Recuerdo bien la partida. La cara de la chica totalmente concentrada en el tablero que ni se dignó a levantar los ojos ni a responder cuando Javier, como último recurso, no le quedó otro ardid que pedirle tablas. Ella ni siquiera le respondió. 

Para mí era difícil verlo perder una partida tras otra en las rondas finales. O es que yo era tan malo y no tenía idea.
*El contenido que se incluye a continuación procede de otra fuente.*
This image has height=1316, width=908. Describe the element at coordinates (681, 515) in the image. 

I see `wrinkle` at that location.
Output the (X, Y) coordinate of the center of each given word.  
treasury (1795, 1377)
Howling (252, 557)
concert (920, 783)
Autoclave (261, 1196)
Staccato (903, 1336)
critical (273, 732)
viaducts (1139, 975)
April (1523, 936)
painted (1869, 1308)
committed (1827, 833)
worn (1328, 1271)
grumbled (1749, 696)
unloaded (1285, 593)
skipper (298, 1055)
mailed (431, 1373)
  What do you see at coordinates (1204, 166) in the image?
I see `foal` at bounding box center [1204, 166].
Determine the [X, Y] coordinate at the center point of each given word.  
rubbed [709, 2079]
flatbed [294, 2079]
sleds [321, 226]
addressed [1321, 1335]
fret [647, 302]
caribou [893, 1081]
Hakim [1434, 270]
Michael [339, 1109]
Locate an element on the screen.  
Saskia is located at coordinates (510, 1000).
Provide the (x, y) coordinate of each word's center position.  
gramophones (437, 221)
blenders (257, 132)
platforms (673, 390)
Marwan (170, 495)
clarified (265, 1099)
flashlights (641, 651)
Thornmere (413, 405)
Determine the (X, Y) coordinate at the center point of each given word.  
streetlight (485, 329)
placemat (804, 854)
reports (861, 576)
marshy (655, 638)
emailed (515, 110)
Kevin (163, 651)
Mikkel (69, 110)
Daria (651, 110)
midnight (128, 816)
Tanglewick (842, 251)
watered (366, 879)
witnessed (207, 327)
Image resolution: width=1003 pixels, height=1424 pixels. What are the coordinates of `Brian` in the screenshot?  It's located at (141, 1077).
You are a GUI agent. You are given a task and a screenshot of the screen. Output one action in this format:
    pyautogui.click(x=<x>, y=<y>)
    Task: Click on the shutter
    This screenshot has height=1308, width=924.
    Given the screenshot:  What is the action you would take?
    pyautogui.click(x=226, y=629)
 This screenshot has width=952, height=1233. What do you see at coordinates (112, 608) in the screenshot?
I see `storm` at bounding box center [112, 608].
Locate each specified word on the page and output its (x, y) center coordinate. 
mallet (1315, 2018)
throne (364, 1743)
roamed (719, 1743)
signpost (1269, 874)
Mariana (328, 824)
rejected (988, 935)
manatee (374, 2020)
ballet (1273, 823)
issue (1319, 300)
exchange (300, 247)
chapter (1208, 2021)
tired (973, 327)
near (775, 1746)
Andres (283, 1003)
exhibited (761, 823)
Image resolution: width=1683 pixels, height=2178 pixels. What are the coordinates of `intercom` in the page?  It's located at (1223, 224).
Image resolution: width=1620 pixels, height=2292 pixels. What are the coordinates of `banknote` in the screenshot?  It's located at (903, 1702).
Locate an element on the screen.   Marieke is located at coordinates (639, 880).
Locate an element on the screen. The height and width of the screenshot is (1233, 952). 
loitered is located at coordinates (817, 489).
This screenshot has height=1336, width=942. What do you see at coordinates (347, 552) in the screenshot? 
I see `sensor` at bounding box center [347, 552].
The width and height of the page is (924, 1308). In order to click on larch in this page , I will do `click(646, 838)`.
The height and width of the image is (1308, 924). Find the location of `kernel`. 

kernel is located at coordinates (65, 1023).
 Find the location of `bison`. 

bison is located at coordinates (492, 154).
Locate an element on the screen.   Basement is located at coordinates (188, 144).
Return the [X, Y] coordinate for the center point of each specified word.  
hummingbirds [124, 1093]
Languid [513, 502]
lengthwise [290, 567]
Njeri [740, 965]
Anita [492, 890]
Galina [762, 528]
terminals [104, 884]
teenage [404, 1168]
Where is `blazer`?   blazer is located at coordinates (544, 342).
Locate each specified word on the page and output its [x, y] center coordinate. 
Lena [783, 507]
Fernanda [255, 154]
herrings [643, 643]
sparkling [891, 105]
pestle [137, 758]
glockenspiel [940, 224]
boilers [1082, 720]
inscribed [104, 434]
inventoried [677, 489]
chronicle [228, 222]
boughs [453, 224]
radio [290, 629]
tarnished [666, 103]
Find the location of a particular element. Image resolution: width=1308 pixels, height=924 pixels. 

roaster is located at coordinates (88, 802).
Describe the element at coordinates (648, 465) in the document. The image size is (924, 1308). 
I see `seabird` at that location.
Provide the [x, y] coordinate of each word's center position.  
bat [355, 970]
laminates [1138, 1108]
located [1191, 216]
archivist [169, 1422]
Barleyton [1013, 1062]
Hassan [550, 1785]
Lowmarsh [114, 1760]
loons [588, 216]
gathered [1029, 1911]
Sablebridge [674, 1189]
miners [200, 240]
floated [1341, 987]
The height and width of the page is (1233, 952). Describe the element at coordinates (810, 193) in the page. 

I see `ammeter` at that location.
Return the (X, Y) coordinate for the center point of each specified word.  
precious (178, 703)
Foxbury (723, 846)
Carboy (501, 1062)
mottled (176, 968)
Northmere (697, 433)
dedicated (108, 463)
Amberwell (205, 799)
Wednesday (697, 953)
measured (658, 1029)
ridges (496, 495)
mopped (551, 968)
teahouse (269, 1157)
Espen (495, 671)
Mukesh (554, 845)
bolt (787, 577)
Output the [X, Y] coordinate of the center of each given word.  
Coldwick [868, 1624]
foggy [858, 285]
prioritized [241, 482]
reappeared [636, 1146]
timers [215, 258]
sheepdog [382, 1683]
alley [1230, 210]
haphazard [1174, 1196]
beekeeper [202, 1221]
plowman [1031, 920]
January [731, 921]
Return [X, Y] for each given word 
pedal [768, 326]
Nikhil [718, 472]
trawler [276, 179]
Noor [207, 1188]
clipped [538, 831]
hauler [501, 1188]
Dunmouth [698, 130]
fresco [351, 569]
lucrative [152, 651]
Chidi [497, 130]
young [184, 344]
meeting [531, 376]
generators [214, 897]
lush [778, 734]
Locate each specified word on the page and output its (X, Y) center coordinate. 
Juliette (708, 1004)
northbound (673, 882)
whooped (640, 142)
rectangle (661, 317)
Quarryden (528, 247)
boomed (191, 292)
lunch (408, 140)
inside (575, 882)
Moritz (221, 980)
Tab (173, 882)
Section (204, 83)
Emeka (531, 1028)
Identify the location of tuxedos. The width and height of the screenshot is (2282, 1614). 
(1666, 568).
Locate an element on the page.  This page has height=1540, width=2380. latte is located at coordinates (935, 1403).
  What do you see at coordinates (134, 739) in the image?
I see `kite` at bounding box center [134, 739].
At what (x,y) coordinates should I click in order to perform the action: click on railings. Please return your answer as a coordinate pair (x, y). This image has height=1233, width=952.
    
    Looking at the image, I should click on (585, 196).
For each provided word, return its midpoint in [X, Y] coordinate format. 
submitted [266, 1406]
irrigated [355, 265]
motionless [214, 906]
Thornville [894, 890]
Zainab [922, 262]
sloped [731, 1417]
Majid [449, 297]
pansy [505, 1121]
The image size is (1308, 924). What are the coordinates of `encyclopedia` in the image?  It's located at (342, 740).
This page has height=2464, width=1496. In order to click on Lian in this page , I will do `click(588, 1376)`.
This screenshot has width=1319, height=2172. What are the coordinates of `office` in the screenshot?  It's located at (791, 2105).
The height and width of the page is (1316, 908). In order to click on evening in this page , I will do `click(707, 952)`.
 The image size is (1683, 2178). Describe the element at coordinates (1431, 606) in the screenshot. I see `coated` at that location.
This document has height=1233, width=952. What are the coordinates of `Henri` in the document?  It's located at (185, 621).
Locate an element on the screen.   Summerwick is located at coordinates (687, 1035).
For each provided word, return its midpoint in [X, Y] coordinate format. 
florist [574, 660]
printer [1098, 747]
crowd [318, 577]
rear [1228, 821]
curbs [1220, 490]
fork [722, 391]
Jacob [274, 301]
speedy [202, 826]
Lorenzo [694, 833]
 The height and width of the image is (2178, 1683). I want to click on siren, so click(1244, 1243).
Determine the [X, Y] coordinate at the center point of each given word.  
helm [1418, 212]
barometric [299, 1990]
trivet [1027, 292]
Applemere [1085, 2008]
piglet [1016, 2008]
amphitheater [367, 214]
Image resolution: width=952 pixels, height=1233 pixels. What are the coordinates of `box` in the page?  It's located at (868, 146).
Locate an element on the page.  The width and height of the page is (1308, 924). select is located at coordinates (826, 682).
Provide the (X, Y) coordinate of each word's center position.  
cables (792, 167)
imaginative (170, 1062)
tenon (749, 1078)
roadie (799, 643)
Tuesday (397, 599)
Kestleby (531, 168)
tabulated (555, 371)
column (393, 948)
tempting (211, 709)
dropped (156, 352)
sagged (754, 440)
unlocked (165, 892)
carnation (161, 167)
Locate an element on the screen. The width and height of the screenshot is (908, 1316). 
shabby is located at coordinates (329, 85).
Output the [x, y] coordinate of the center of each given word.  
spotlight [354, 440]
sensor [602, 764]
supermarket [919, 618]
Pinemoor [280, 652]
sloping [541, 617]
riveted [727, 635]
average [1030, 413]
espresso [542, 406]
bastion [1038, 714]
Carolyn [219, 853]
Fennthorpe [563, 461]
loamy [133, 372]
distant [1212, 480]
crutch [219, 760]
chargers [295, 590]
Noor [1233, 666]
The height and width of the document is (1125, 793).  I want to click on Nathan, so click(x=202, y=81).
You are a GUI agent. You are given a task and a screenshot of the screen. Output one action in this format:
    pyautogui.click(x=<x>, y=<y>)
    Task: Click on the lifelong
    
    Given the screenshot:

Él nunca tuvo complicaciones para ganarme a la ciega y borracho, o dejarme de 44 a su favor y 6 en contra en aquellos maratones de partidas rápidas que hacíamos mientras los demás estudiantes se comían los libros a dos metros de nosotros. 

Fue por aquella época también cuando Javier fue invitado a dar un curso de ajedrez en ese otro monumento de una etapa de locura y malas inversiones: la textilera Celia Sánchez. Qué es como el Escorial en medio del llano. Demasiado grande para poder trabajar a plena capacidad. Allí, mientras jugábamos, a la espera de que alguien gestionara nuestra entrada al monstruo que parecía aquella empresa, allí se trabó el reloj del tablero. Javier debe tener aún ese carácter flemático… y bien, se rompió el reloj y no pasa nada. Pero es que a unos metros de nosotros un mulato había plantado una mesa de relojería ambulante. 

Me acerqué con el desenfado propio de nuestros diecisiete años. Sin que mediara más que un gesto comencé a desarmar el reloj, con un destornillador que agarré de la mesa, mientras el mulato, de brazos cruzados y tampoco sin palabras, miraba mi trabajo.

Las piezas del reloj comenzaron a saltar. Las ruedas dentadas como monedas de una alcancía que se agita mientras yo destornillaba, golpeaba, zarandeaba, la doble maquinaria del reloj de ajedrez. En ningún momento el mulato cambió su expresión estoica. No me miró a los ojos y ni siquiera protestó mi impertinencia de tomar sin permiso sus herramientas.

Nuestra impaciencia fue en aumento mientras más piezas abandonaban sin memoria el mecanismo, hasta que no quedó más remedio. Usted puede ayudarnos a arreglar esta cosa, le dije al mulato, quien por primera vez me miró a los ojos, aunque no dijo una palabra. Sacó del cajón una bolsa plástica, echó cada una de las ruedas dentadas, el carapacho del reloj con la maquinaria a medio destornillar y me entregó la bolsa.